The current trend, however, is to understand the parties as standing for ideologies.
But what those ideologies are has been harder to pinpoint. After all, the people calling themselves conservatives are no longer for conserving anything. Conservatives used to believe in the status quo; liberals wanted change.
Nowadays, the conservatives are calling for a radical agenda. That is what they used to accuse liberals of wanting.
The problem is that we have defined the two points of view wrongly. They are not merely conservative vs. liberal. In fact, the specific ”litmus test” issues raised by them are fairly recent. Those issues — welfare reform, reduced taxes and prayer in school on the so-called ”conservative” side and gender equity, racial equality and food labeling on the liberal side — are not beliefs held in a vacuum, but represent a deeper difference in how the two sides understand the world.
Underneath the specific issues there are deeper tendencies: Government redress of social inequity and regulation of powerful entities to protect the consumer and environment on the one side and smaller government and individual responsibility on the other.
Those competing world views can best be understood as the view of the lions and that of the lambs.
The lions are in charge of their lives. They do what they want when they want to do it. Food is there for the taking and they are king of all they survey. It is hardly surprising they value initiative.
Lions start businesses and create jobs; they provide leadership.

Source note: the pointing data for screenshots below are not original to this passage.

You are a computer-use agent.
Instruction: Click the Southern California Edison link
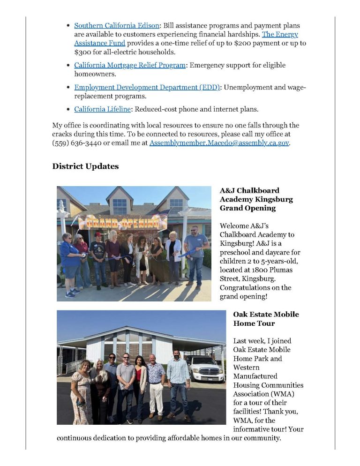[117, 25]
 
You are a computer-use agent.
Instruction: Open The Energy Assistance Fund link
[279, 34]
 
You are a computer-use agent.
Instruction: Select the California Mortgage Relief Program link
[130, 65]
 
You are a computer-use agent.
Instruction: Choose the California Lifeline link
[102, 109]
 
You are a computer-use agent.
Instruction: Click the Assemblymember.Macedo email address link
[219, 143]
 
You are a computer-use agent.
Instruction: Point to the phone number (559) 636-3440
[75, 143]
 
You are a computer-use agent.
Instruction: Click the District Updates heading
[85, 166]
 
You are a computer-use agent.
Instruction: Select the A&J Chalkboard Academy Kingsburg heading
[256, 199]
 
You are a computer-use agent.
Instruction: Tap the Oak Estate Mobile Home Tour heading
[266, 319]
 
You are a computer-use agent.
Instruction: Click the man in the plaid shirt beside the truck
[179, 382]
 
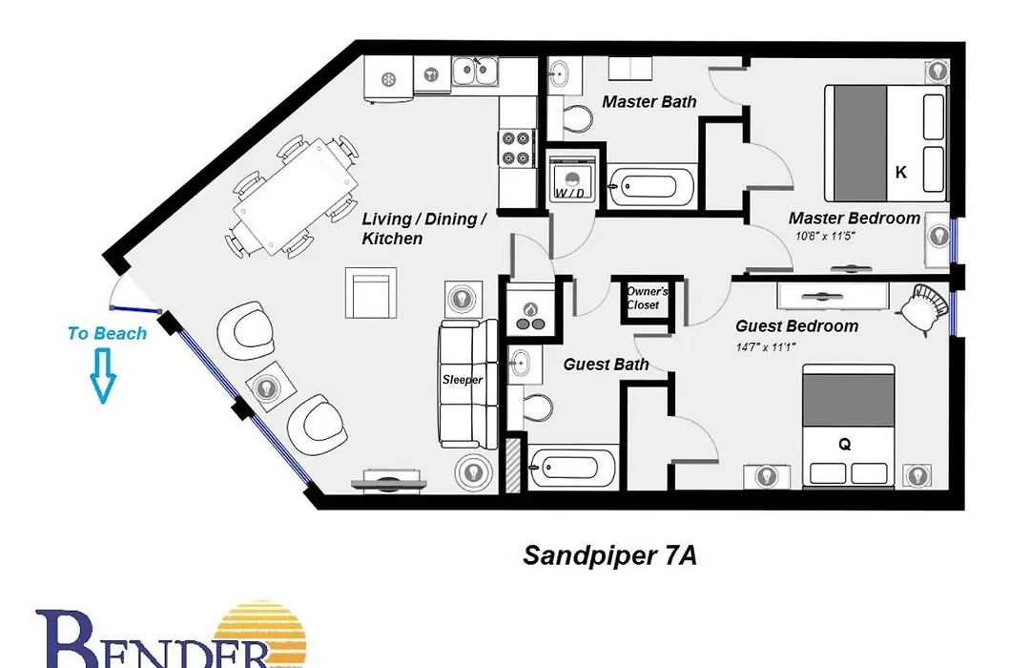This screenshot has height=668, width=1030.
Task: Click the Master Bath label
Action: pos(649,102)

Ah, but the lambs flock together helplessly, blown about by fortune and foul winds. And they have a worrisome likelihood of becoming someone’s bowl of Cheerios. Initiative doesn’t have much to do with it.

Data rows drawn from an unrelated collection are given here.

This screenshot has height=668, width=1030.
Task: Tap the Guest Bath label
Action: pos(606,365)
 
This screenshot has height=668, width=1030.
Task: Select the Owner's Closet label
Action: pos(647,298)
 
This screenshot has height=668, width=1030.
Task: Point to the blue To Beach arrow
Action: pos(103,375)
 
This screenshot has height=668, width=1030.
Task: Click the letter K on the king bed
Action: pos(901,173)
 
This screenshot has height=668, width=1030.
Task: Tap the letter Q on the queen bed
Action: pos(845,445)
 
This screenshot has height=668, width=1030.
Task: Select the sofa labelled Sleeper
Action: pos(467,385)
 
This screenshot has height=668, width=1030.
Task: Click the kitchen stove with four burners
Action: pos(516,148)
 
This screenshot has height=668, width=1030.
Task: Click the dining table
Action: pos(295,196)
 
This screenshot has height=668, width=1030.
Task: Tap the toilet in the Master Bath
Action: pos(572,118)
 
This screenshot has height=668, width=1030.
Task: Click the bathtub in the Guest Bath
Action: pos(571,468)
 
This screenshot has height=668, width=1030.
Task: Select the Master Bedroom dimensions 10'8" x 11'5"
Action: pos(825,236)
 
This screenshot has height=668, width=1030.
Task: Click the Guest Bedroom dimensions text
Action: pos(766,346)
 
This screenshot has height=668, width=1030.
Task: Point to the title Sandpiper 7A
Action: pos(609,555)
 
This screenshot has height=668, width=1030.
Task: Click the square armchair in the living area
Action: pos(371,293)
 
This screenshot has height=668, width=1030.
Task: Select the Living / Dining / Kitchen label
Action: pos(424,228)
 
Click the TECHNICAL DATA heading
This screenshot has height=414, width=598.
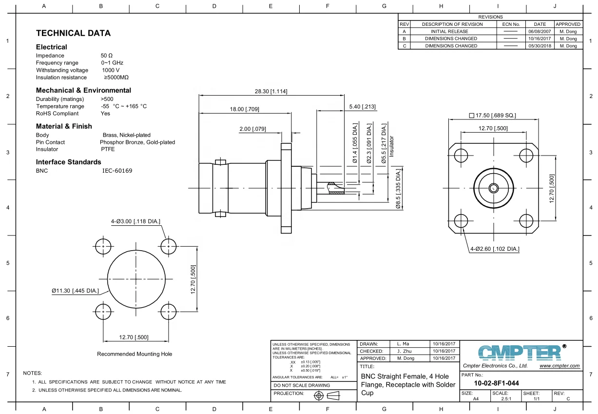[73, 33]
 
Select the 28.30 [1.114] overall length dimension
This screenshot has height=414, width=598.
[271, 91]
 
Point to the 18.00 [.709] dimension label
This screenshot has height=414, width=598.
[245, 110]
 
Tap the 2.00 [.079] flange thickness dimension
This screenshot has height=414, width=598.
[252, 129]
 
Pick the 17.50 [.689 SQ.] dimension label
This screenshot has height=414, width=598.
[492, 116]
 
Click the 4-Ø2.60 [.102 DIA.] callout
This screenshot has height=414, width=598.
[494, 249]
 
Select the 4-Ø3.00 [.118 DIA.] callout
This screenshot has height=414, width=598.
[135, 221]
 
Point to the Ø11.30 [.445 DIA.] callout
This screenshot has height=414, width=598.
[76, 291]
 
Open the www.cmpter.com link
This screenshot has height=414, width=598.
[559, 366]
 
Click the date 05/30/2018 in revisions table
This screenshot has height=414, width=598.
[540, 46]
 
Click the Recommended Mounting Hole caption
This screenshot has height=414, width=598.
[135, 354]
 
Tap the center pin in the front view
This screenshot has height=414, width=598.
[493, 188]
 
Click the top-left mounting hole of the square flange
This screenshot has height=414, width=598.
[461, 156]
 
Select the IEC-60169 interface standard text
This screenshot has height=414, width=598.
[117, 171]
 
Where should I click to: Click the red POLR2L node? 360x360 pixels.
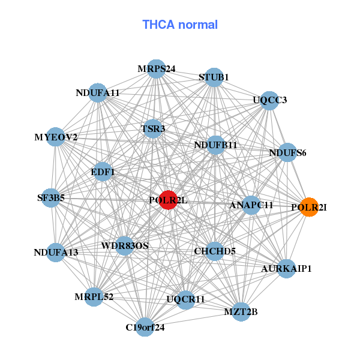(168, 200)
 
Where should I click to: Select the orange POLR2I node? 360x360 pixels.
(309, 207)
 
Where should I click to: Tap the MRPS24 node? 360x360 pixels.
(156, 69)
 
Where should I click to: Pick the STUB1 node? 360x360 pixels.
(214, 77)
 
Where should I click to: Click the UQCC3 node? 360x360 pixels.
(270, 100)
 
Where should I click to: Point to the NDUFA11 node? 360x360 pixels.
(98, 93)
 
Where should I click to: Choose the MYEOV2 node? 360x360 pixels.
(56, 137)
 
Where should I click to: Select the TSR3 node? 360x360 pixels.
(153, 128)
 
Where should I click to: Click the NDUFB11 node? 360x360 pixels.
(216, 145)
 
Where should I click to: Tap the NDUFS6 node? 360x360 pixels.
(287, 152)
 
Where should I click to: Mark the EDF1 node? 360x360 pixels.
(103, 172)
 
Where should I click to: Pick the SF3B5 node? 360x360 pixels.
(51, 197)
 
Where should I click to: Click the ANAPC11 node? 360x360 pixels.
(251, 205)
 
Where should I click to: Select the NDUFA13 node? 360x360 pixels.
(56, 252)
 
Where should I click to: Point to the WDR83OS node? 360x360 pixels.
(125, 245)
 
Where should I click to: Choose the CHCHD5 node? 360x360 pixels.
(214, 251)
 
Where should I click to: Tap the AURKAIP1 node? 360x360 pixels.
(286, 268)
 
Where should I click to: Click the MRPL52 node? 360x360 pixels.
(94, 297)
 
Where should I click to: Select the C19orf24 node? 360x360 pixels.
(145, 327)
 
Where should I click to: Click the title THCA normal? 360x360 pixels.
(180, 25)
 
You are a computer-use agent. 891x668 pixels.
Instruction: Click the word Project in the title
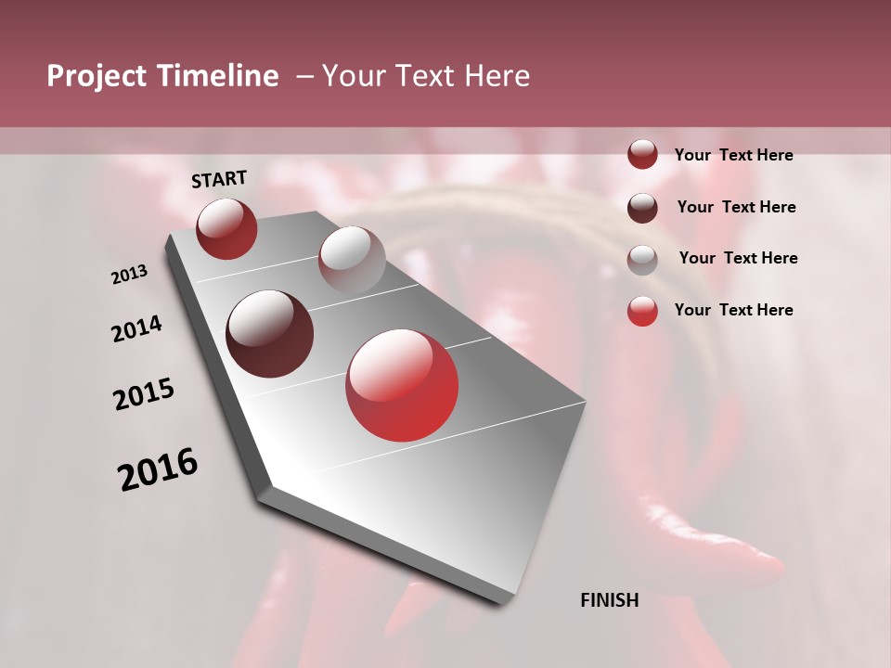93,76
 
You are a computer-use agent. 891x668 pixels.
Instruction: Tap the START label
219,179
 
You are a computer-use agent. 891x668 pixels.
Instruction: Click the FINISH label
609,600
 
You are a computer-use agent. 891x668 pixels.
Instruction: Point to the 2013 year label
129,275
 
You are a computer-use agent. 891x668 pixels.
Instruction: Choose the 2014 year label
136,329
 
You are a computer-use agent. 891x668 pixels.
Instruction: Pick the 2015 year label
144,394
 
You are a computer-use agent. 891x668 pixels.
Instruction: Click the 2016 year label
158,469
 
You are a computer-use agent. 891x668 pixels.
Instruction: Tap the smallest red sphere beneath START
226,228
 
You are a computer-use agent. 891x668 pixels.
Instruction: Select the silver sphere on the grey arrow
352,260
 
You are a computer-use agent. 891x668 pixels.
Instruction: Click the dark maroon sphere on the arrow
270,334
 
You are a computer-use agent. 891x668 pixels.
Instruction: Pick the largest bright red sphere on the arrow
402,385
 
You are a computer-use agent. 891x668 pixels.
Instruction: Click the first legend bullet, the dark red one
642,155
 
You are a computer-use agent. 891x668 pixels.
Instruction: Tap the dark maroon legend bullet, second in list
642,208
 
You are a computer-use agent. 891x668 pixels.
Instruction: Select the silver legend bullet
642,259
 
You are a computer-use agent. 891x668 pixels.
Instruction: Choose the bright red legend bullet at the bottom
642,311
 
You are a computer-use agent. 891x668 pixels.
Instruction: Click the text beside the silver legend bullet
738,258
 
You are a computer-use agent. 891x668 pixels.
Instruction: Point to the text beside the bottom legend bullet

In reality, the world is made up of both lambs and lions, and a sound public policy needs to accept this duality. The problems and arguments arise because Republicans create policy based on their belief that everyone is a lion. Democrats make policy believing that everyone is a lamb.

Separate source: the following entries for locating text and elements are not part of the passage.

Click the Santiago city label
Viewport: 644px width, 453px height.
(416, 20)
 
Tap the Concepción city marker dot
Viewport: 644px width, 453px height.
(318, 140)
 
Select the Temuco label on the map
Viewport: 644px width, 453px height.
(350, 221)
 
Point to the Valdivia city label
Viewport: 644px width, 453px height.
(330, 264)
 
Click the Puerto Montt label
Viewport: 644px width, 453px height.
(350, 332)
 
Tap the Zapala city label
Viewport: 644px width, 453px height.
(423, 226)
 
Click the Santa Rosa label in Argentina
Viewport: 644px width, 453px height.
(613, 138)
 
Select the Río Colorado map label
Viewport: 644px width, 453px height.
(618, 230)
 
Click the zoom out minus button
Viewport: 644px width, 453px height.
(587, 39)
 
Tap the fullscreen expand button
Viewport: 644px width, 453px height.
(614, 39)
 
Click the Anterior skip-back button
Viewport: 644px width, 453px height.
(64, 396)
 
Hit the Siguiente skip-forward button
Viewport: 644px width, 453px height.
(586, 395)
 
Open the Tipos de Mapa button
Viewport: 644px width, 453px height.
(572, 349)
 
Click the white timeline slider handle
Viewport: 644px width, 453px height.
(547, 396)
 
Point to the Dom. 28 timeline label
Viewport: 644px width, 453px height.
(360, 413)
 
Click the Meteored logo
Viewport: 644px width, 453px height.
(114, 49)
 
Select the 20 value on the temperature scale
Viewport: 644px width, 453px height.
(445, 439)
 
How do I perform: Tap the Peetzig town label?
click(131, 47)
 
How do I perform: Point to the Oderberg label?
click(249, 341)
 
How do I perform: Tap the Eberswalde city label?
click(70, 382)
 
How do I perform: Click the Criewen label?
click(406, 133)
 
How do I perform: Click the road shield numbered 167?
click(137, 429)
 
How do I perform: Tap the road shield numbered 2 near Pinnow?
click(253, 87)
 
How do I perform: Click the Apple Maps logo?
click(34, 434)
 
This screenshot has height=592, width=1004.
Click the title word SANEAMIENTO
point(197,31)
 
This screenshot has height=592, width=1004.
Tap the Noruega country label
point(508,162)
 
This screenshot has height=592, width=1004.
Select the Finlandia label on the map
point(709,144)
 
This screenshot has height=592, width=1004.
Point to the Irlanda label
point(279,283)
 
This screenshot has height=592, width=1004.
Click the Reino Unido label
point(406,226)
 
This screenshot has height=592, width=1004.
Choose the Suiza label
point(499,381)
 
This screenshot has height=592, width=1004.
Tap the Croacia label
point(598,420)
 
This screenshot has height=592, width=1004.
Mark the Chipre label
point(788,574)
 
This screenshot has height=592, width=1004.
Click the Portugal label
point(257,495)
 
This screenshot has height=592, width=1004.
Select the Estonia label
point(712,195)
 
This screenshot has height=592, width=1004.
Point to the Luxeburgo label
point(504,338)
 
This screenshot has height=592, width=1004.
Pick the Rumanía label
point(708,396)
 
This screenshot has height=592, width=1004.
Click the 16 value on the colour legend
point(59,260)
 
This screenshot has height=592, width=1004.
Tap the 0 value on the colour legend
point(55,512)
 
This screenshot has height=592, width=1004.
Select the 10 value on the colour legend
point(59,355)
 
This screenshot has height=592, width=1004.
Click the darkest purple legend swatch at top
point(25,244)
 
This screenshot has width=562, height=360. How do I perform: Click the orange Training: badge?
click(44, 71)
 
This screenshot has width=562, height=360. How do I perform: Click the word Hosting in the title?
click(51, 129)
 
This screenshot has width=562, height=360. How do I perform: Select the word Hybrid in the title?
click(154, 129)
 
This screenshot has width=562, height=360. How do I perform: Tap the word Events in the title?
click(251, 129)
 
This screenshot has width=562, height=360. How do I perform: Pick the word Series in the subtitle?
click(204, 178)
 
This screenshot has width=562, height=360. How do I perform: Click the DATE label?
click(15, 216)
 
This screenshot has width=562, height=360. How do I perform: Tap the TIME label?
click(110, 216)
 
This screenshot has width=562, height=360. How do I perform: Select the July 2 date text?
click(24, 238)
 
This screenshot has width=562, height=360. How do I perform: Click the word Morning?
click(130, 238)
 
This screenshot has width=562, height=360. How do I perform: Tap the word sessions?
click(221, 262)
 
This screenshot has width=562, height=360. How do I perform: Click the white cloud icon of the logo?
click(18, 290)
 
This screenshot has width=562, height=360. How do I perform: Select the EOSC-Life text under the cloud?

Neither will make lasting, effective policy beginning from such partial visions of human nature.
You can see the reality of the metaphor in the culture of victimhood that pervades Democratic constituency.
”I can’t succeed because X won’t let me.” Let X stand for white males, poverty, lack of self-esteem, or any of a host of bogeymen.
In each, the victim remains passive, a lamb bleating helplessly.
As for the Republicans, their rhetoric is largely a holdover from Victorian Horatio Alger books, where to be poor is to be lazy, and anyone with gumption can become a millionaire and smoke large, smelly cigars.
Neither world view alone is sufficient and true.
Lions recognize that ”empowerment” doesn’t come from committees, it comes from within. Lambs recognize that if the lion is allowed to have his way, someone will get hurt.
So Republicans hate any law that holds personal initiative in check, even when that initiative may pollute our air or enslave our populace.
And Democrats hate any law that fails to protect the helpless, even when the helpless may not need protecting.
One irony is that although most Republican movers and shakers are in fact lions, many of their constituents are helpless lambs who feel powerful by proxy, growing puff-cheeked in the fantasy of individual freedom and power.
Look at any Klan meeting in the South or any militia in Idaho and you will see a flock of losers strutting their stuff.
Concomitantly, although Democrats act as if everyone were a lamb, the party leadership is almost wholly made up of lions. At some level, they must recognize this disparity.
Nancy Pelosi doesn’t need welfare.
A lot of vitriol is thrown in the mistaken belief that Republicans or Democrats are the Great Satan who either oppresses the little guy or constrains our initiative.
As English poet William Blake would have it, “One law for the lion and the ox is oppression.”
In fact, the balance of carnivore and herbivore is a sign of ecological health.
Without a certain amount of regulation, we would have no air to breathe and no water to drink. With no regulation, what you get is Bhopal, Minimata and Chernobyl.
But too much regulation and you get a nation of faceless bureaucrats.
It is the nature of politics, as that of animals, to find its balance precariously and fitfully.